Federer Withdraws From French OpenJake Cooper | 10 Jun 2021
Tennis ace Roger Federer has announced that he is officially withdrawing from the French Open. While he managed to progress to the fourth round of the tournament, he is instead opting to focus on one goal – securing his ninth win at Wimbledon.
The 39-year-old player said that he had discussed this decision with his team, and after two knee surgeries and more than a year of rehabilitation, together they decided that it would be best for Federer not to push his body too far as it recovers. He added that he was proud of his achievements in the tournament, nonetheless.
There have been mixed reactions to Federer’s decision. Patrick McEnroe, former US Davis Cup captain and ESPN analyst, has said that he is far from impressed by the withdrawal. He said that while he understands it, he is not a fan of it. McEnroe believes that this makes the player look bad and added that he should never have entered the French Open knowing that there was a chance he would not be able to complete it.

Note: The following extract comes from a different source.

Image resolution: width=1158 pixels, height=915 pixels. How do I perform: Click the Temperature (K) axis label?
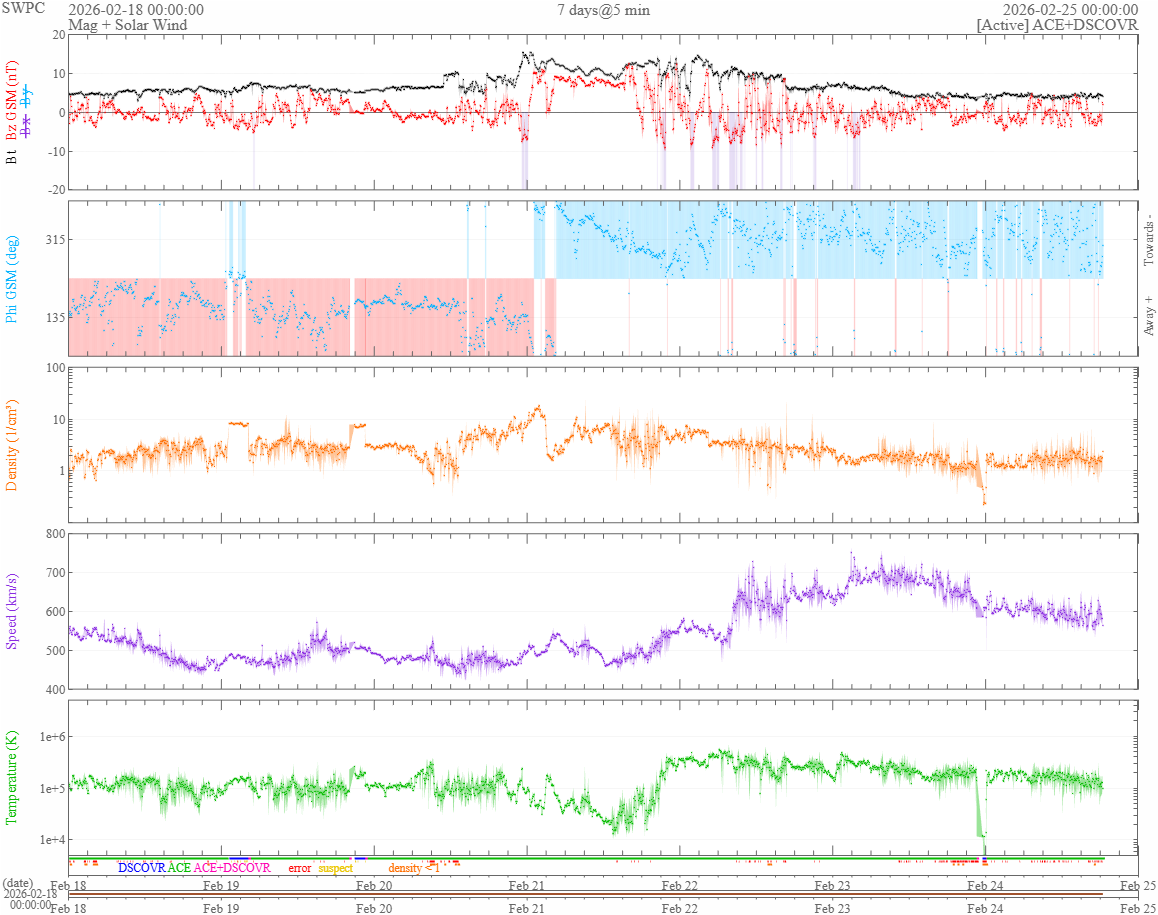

Paul McNamee, former director of the Australian Open, took to Twitter to express his disapproval of Federer’s decision. He said that tennis is not like a candy store where one can pick and choose which matches they play. McNamee hinted that Federer does not understand the full scope of his decision, as his actions will affect other players.

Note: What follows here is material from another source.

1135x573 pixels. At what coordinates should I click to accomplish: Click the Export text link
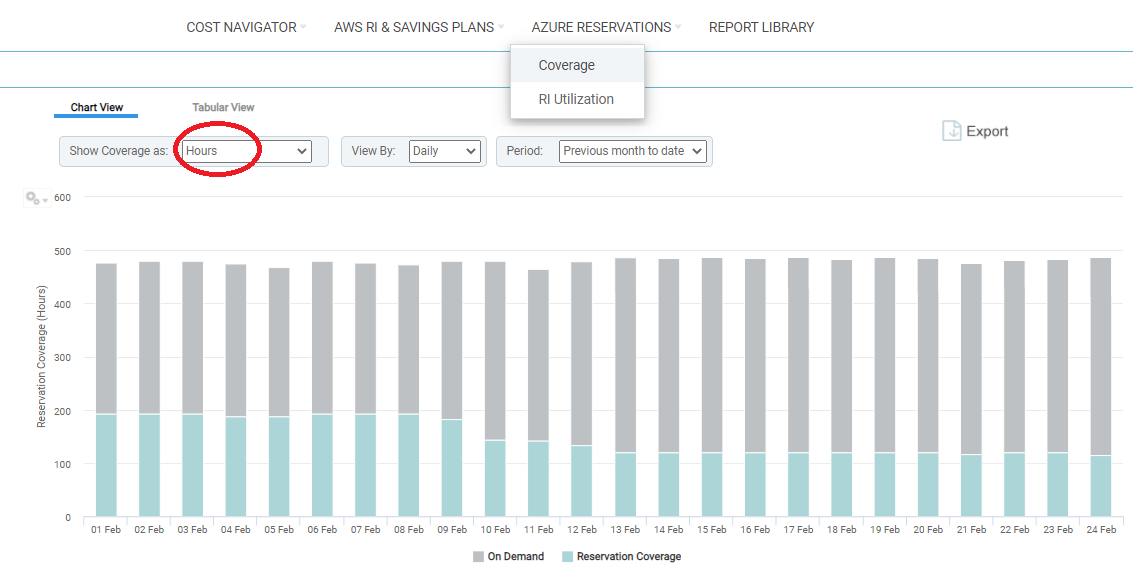pyautogui.click(x=987, y=131)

Daniil Medvedev, on the other hand, thoroughly backed Federer. He said that the withdrawal is a difficult topic to discuss but added that tennis is a brutal sport and that to be in the next round of any tournament, you have to be at the top of your game.

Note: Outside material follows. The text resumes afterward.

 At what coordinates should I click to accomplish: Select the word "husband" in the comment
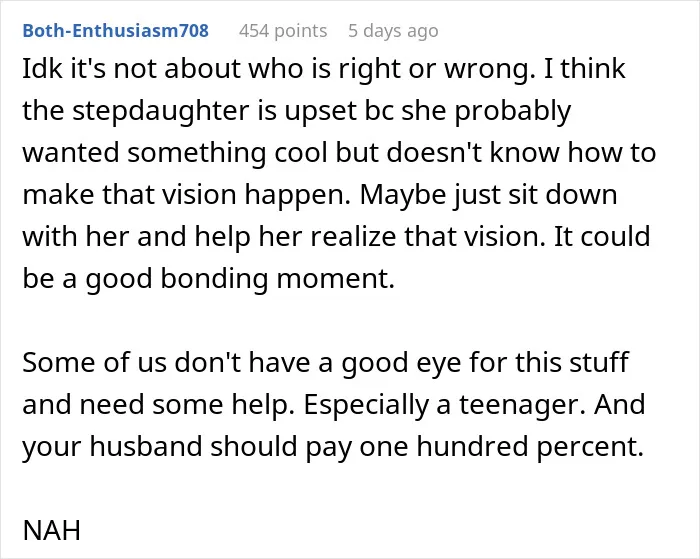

Not The First Player To Withdraw
The French Open has been marred by players withdrawing. Prior to Federer’s announcement, Jennifer Brady and Naomi Osaka also made the decision not to compete.
Many believe that this will have been Roger Federer’s final appearance at the French Open. Prior to this year’s tournament, he has only appeared twice more since 2015. The player made his Roland Garros debut in 1999. He took home the championship in 2009 after playing his first night session in a third-round tie.
Court Philippe Chatrier, which has a seating capacity of 15,000, was eerily quiet this year due to curfews put in place to help combat the global health crisis.